[Ausgewählter Abschnitt]:
┄┄┄┄┄┄┄┄┄┄┄┄┄┄┄┄┄┄┄┄

Besonders in einem Crash können die Dividenden stark sinken, erklärt daher Thomas Wolff. Etwa seien sie in der Finanzkrise 2008 und 2009 „spürbar eingebrochen“. Laut dem US-Finanzblogger und Vermögensberater Ben Carlson erlebte der S&P 500 im Jahr 2008 den höchsten Dividendeneinbruch seit dem Jahr 1950. Demnach sanken die Gewinnausschüttungen um fast 25 Prozent. Außerdem kann ein Dividendenportfolio zur Neige zu gehen, wenn der Investor plötzlich einen unvorhergesehenen hohen Geldbedarf hat, etwa aufgrund einer Krankheit oder eines Unfalls. Dann muss er möglicherweise Aktien oder ETF-Anteile zu einem geringen Kurs verkaufen.
Ein weiterer Nachteil: Ausschüttende ETFs sind in der Regel steuerlich nachteilig, insbesondere im Vermögensaufbau. Wer erst zu Beginn der Entnahmephase auf einen Ausschütter umsteigt, müsste auf einen Schlag hohe Kapitalertragssteuern zahlen. Zwar fällt aufgrund der gestiegenen Zinsen eine Vorabpauschale bei thesaurierenden Fonds an. Aber die Geldmarktzinsen müssten noch höher steigen, damit ein Ausschütter steuerlich besser wäre als ein Thesaurierer, wie Berechnungen des Finanzprofessors Hartmut Walz zeigen. Sollten die Zinsen zudem fallen, würde der Steuervorteil der Thesaurierer wieder größer.
Vorteile der reinen Dividendenaktien-Strategie
Ein Vorteil der reinen Dividendenaktien-Strategie ist, dass Dividenden historisch rascher gestiegen sind als die Inflationsrate. Laut einer Analyse der Deutschen Bank stiegen sie beim MSCI World von 2003 bis 2023 um 0,2 Prozent pro Monat, während die Inflation in der Eurozone bei 0,18 Prozent lag (geometrische Rendite). Außerdem schwanken sie in ihrer Höhe weniger als die Aktienkurse. Letztere machen drei Viertel der Rendite des MSCI World aus. „Dividenden sind überraschend stabil“, schreiben daher die Ökonomen der Deutschen Bank. Die Kursrendite sei nämlich vollständig den Marktbewegungen ausgeliefert, während Dividenden gemäß einem im Voraus festgelegten Auszahlungsplan ausgeschüttet würden.

┄┄┄┄┄┄┄┄┄┄┄┄┄┄┄┄┄┄┄┄

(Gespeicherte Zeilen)
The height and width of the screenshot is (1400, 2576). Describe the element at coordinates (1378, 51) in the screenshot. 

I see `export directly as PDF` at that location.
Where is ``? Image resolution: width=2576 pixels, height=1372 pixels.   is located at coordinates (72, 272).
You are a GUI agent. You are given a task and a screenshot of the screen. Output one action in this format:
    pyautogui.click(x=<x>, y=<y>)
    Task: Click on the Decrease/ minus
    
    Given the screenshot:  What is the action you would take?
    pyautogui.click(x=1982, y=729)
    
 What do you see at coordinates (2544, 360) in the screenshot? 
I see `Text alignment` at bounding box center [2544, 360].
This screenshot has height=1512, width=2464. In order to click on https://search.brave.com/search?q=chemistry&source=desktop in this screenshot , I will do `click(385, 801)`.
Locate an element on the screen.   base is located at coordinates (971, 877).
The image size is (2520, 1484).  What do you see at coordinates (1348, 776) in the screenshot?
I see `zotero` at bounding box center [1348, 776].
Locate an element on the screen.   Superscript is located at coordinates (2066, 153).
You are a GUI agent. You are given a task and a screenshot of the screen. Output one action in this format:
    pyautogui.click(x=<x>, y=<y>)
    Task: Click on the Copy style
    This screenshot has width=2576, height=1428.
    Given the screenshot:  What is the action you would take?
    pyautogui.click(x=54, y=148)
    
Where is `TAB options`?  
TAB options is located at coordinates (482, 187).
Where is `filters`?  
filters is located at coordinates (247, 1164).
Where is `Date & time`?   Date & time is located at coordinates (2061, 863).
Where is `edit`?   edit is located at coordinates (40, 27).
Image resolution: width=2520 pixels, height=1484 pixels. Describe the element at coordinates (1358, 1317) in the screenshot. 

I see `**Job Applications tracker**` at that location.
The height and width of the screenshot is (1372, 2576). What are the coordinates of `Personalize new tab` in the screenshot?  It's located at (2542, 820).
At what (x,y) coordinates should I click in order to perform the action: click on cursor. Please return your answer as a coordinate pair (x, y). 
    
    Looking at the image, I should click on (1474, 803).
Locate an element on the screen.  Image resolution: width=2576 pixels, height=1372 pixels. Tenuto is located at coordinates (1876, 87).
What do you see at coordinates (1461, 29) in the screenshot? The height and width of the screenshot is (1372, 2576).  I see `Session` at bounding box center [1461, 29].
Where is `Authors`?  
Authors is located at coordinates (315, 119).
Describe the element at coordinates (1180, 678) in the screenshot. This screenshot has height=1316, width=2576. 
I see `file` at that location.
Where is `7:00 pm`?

┄┄┄┄┄┄┄┄┄┄┄┄┄┄┄┄┄┄┄┄

[Zu bearbeiten]:
1. Beantworte diese Fragen zum Abschnitt über Dividenden knapp:
(a) Um wie viel Prozent sanken laut Ben Carlson die Gewinnausschüttungen im S&P 500 im Jahr 2008?
(b) Wessen Berechnungen zeigen, dass die Geldmarktzinsen noch höher steigen müssten, damit ein Ausschütter steuerlich besser wäre als ein Thesaurierer?
(c) Um wie viel Prozent pro Monat stiegen die Dividenden beim MSCI World von 2003 bis 2023 laut der Analyse der Deutschen Bank?
2. Führe den Abschnitt über Dividenden im Anschluss an seinen letzten Satz fort.
Die Zeilen stammen aus einer anderen Quelle.

[Gegebene Antworten]:
1.
(a) Um fast 25 Prozent.
(b) Die Berechnungen des Finanzprofessors Hartmut Walz.
(c) Um 0,2 Prozent pro Monat.

2.
Zudem ist das Chance-Risiko-Verhältnis (Sharpe Ratio) bei Dividenden deutlich besser als bei Kurszuwächsen. Bei Dividenden müssen Anleger also weniger Schwankungen pro Prozentpunkt Rendite aushalten. Zuletzt lag die Korrelation zwischen den Dividenden und der Kursentwicklung des MSCI World bei null. Das bedeutet, dass kein Zusammenhang zwischen der Kurs- und Dividendenentwicklung beobachtbar war. Brechen die Kurse des MSCI World ein, gehen die Dividenden nicht zwangsläufig zurück.
Alternative zur Dividendenstrategie
Thomas Wolff rät Anlegern, die ihr Vermögen erhalten möchten, indes zu einer anderen Strategie: Das Vermögen solle man in einen Wachstumstopf und einen Verbrauchstopf aufteilen. In den Wachstumstopf komme das Geld, das man in den kommenden zehn Jahren nicht brauche.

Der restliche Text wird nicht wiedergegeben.